If Americans’ wages and salaries begin to rise, the imported labor will rush in to end the labor shortage, the recommendations suggest. The extra imported labor would spread through the economy when rising “wage levels signal where the most pressing labor needs exist,” the recommendations say.
In sharp contrast, voters’ wages rose by three percent nationwide during 2018 because of Trump’s “Hire American” low-immigration policy. Wages rose by 4.6 percent for people who switched jobs and by 5.2 percent in Minnesota where migrants have increased the labor force by only ten percent. Wages barely climbed during 2018 in states that have a large percentage of imported labor.
The institute’s wage-cutting, open border recommendations are important because the institute has been invited by White House officials to help develop a pro-business immigration policy that would effectively end President Donald Trump’s Inauguration Day promise of “Hire American.”

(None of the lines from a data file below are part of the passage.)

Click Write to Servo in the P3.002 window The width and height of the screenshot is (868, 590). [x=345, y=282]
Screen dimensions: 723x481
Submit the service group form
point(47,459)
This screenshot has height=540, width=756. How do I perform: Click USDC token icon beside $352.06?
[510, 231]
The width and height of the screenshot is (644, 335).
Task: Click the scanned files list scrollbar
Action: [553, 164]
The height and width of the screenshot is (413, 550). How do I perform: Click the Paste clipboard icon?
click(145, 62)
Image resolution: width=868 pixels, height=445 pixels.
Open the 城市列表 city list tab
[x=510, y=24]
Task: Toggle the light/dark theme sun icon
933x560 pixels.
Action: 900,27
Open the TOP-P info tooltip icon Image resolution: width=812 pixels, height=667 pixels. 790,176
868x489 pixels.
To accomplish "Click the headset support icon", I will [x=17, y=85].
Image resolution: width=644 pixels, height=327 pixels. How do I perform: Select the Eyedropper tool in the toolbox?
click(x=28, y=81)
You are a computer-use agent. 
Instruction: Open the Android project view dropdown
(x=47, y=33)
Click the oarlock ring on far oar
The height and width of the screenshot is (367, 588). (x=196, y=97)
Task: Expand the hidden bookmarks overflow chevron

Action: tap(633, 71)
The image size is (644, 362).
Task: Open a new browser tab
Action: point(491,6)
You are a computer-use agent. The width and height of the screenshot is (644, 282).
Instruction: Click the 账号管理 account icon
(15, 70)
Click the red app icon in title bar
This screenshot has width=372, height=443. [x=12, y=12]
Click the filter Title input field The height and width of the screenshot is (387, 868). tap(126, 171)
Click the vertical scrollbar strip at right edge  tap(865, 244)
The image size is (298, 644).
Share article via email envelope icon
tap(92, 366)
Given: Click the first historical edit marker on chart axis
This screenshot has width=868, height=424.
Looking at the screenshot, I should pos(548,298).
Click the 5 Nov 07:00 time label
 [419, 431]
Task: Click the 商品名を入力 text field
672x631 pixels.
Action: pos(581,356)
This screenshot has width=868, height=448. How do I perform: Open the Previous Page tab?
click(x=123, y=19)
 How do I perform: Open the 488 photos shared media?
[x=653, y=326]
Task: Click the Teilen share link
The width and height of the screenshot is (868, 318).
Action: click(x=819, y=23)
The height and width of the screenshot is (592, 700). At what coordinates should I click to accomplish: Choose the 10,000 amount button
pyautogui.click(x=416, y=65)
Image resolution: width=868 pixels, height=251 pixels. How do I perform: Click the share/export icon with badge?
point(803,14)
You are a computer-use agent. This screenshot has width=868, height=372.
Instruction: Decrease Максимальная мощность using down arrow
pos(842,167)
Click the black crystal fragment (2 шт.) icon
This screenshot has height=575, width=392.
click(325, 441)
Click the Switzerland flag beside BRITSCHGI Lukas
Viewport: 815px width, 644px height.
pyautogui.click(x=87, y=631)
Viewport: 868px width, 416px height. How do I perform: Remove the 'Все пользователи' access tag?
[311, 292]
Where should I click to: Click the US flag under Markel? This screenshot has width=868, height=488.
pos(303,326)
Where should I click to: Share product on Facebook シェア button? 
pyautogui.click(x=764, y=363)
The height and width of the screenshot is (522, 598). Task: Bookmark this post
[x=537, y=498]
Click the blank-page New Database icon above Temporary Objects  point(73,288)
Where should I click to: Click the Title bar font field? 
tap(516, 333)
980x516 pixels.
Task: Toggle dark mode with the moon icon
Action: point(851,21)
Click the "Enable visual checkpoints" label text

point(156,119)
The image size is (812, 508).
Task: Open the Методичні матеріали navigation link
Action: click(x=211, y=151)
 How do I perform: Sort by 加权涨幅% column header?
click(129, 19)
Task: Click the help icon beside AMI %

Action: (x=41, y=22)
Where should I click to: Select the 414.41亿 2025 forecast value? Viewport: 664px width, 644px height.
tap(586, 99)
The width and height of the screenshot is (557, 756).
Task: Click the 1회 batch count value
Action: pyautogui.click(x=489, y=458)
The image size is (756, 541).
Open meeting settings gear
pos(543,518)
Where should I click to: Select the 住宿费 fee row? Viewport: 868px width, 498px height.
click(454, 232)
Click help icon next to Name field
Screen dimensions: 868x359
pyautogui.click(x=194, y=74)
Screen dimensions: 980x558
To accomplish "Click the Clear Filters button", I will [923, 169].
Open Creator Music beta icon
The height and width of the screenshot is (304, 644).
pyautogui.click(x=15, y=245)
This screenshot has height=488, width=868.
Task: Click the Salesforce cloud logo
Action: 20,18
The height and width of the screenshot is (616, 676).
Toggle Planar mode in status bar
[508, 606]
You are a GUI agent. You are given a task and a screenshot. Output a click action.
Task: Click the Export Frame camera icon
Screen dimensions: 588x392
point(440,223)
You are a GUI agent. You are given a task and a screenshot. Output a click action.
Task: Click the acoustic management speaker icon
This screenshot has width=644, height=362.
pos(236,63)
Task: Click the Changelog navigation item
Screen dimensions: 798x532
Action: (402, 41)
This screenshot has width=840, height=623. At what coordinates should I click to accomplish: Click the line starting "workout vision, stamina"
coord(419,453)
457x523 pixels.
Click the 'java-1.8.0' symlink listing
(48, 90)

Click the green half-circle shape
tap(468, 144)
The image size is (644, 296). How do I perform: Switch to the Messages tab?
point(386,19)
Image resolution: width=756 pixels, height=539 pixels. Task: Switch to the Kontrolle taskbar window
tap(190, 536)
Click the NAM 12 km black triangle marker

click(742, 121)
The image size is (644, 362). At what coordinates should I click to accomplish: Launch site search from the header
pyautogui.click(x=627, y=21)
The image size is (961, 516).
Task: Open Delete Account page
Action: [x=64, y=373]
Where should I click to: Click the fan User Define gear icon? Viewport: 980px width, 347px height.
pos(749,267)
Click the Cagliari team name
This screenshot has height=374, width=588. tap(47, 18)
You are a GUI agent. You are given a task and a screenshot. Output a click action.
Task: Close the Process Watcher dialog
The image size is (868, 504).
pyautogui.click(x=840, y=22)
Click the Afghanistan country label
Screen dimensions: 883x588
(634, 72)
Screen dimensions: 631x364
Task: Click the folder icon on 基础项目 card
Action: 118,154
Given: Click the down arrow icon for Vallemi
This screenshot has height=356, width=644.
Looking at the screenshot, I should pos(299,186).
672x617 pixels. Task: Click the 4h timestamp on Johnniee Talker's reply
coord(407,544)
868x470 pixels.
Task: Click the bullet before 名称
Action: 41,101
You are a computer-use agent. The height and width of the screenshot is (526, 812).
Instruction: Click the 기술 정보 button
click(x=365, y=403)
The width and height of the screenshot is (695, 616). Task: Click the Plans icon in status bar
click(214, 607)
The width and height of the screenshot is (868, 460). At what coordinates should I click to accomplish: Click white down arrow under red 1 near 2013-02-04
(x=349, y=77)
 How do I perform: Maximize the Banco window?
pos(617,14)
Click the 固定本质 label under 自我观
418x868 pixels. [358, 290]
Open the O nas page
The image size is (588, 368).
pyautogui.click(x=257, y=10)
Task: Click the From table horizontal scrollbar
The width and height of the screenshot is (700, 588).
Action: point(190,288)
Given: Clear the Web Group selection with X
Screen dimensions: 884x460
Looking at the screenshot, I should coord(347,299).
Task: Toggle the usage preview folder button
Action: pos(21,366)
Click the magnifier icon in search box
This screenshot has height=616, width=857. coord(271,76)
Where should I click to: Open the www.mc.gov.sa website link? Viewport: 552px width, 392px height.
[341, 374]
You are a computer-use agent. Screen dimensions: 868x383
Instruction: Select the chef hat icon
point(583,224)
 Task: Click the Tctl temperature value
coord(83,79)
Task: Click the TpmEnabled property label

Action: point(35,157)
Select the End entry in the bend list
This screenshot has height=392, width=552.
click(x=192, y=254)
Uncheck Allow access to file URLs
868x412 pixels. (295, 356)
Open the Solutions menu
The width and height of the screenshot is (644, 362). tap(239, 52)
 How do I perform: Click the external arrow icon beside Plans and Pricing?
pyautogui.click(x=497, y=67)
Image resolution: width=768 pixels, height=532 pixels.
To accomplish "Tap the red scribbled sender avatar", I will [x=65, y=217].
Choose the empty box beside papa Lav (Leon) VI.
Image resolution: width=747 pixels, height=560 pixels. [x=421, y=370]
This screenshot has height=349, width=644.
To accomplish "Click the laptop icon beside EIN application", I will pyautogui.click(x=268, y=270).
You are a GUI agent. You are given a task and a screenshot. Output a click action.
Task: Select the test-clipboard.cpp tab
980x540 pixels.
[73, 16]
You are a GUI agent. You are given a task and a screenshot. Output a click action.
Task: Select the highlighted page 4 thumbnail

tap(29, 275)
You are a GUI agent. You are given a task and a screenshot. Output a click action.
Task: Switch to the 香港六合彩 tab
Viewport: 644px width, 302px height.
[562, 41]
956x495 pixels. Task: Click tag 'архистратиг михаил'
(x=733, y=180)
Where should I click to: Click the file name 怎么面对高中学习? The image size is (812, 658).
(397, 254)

The White House process was sketched out by the McClatchy news service:
“What we want to do is kind of figure out what are the things that everyone agrees on,” the official said. “Where are the areas where there is disagreement and then what we can do is take all that to the president and then let him and the vice president, let them make decisions on what our policy will be.”…According to meeting agendas obtained by McClatchy, those invited to sessions with Kushner come from some of Trump’s core constituencies in the worlds of religion, law enforcement, agriculture and business. They include the U.S. Chamber of Commerce, Heritage Foundation, Association of Builders and Contractors, Faith and Freedom Coalition, Council on National Policy, George W. Bush Center and Select Milk Producers.…One participant described [Trump son-in-law Jared] Kushner as listening a lot and encouraging others to speak. He is less interested in the finer details of immigration policy and focused on reaching a consensus, that participant said. Two people involved said Kushner asks people to talk about what they want instead of what they oppose.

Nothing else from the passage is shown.